Щеки, щедро усыпанные золотыми веснушками, не спасает даже магическое “Исчезай”. Только затирка из волшебного порошка способна скрыть золотистые пятна хотя бы на несколько дней. Джинни люто ненавидит веснушки. Иногда Гарри кажется, что его жена готова ненавидеть весь мир, но к счастью, сконцентрировалась на этом враге.
— Эта пудра мне помогает. А если я тебе безразлична, так и скажи…

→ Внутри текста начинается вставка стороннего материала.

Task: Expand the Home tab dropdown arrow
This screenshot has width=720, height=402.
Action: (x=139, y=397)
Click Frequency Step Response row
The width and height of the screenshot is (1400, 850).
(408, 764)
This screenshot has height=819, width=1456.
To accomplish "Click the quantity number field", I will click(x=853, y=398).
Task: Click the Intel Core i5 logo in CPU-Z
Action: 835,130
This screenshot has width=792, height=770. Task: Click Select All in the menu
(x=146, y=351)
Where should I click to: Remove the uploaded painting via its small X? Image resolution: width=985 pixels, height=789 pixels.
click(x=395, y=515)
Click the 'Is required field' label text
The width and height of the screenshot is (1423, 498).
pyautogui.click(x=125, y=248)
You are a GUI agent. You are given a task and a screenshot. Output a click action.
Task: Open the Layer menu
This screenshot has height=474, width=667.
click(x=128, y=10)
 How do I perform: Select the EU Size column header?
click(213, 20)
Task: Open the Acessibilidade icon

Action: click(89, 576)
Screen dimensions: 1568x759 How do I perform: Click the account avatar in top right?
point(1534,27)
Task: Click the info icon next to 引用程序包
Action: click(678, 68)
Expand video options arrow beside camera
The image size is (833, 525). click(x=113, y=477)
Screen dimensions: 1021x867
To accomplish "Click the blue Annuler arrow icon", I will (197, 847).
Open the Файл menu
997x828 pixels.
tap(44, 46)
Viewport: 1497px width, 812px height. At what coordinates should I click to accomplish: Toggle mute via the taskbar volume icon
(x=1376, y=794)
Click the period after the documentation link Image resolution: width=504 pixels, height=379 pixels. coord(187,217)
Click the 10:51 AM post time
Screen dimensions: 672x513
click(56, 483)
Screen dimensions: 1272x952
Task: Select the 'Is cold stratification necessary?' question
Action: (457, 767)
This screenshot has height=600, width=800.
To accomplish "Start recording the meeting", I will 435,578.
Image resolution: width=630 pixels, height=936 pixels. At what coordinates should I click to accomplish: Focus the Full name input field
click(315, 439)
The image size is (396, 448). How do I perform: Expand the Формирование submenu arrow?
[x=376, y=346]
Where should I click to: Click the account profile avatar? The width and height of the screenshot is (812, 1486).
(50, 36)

Не безразлична, Джин, нет. Разве может быть безразлична жена? Но Гарри все равно чувствует себя виноватым. Ему часто кажется, что он просто не умеет любить. Заботиться и беречь — это да. Но не желать. Поэтому он, не признаваясь в этом даже себе, делает все, чтобы пореже быть с ней. В семье к этому давно уже все привыкли — Гарри просто слишком любит работать, к тому же у главного аврора всегда столько дел. Вот и сейчас он опять соглашается, чувствуя себя виноватым.
— Покупай.
Джинни торжествующе глядит на него. Бронзовая пудреница прочно зажата в крепкой ладони, как символ надежды. Как пистолет в неравной борьбе с беспощадным врагом. Старинная пудреница с тонкой камеей в виде розовых лепестков.
***
Гарри берет ее в руки осторожно, как ядовитую гадину. От ее дна на полке остается темный кружок. Значит, она тут лежит уже несколько дней. А может быть, месяцев?
К Дину он оборачивается медленно, тяжело. И сам знает, что его прищуренный пронзительный взгляд может сейчас напугать до икоты.
— Чье это? — ответа не нужно, по Гарри и так понятно, что он уже знает ответ.
У Дина бледнеет лицо:
— Гарри… Это не то… что ты… — хрипит он, отступая назад.
Если у Гарри еще оставались сомнения, то теперь больше нет. Его Джинни здесь не просто была. Перед этим трюмо она приводила в порядок лицо, а может быть, даже и тело.
Гарри невольно бросает быстрый взгляд на дверь, где только что стоял Рон, но видит только подол, поспешно мелькнувший в дверях. Значит, Рон знал. Вот почему у него этот страх… Палочка сама собой нащупывается в рукаве.